Problem details = Your answer should hold only the lines from the one with "Given: Click the" through the end of the listing below, each retyped exactly.

Data provided =
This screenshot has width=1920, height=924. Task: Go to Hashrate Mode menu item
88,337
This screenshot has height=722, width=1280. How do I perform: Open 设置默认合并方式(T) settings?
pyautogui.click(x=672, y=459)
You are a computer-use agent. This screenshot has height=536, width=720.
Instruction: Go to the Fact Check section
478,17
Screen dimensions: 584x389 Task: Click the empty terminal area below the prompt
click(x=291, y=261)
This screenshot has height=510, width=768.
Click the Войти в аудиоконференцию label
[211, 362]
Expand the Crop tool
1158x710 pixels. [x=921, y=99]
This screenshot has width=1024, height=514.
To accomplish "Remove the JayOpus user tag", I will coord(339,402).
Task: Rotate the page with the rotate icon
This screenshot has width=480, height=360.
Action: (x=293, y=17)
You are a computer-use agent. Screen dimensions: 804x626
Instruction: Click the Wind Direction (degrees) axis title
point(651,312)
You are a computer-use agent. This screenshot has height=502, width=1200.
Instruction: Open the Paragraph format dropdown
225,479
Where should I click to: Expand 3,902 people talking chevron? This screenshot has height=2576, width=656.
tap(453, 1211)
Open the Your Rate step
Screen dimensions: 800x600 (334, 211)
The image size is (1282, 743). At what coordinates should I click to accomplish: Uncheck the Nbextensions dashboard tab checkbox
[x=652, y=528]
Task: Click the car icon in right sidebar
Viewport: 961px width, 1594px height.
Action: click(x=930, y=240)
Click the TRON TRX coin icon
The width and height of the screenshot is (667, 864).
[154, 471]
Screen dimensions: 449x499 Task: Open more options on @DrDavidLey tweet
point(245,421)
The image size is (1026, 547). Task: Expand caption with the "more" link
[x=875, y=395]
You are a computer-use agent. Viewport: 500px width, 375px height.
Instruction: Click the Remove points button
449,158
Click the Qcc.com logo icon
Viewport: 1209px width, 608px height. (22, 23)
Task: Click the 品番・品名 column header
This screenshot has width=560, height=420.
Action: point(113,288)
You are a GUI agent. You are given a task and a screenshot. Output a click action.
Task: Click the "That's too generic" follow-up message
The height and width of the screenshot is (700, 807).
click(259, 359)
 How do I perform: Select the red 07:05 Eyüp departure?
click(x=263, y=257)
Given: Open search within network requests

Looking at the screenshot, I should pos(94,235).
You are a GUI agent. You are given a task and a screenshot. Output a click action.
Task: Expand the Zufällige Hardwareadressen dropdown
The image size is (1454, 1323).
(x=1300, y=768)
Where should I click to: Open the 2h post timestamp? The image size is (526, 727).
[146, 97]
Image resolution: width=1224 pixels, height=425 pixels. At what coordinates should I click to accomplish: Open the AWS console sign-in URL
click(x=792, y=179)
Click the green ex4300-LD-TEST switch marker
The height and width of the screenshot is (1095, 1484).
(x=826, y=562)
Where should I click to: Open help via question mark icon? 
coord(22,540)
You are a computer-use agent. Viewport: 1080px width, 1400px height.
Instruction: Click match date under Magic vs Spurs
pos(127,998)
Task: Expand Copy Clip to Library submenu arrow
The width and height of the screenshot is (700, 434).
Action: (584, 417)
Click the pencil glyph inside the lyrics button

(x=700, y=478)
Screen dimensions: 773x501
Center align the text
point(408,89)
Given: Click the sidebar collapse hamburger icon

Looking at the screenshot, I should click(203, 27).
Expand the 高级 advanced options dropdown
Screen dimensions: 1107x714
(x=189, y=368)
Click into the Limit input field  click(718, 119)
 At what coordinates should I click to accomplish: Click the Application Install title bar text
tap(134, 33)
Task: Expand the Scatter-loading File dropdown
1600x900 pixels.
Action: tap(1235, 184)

Solution =
Given: Click the sidebar collapse hamburger icon

Looking at the screenshot, I should click(203, 27).
Expand the 高级 advanced options dropdown
Screen dimensions: 1107x714
(x=189, y=368)
Click into the Limit input field  click(718, 119)
 At what coordinates should I click to accomplish: Click the Application Install title bar text
tap(134, 33)
Task: Expand the Scatter-loading File dropdown
1600x900 pixels.
Action: tap(1235, 184)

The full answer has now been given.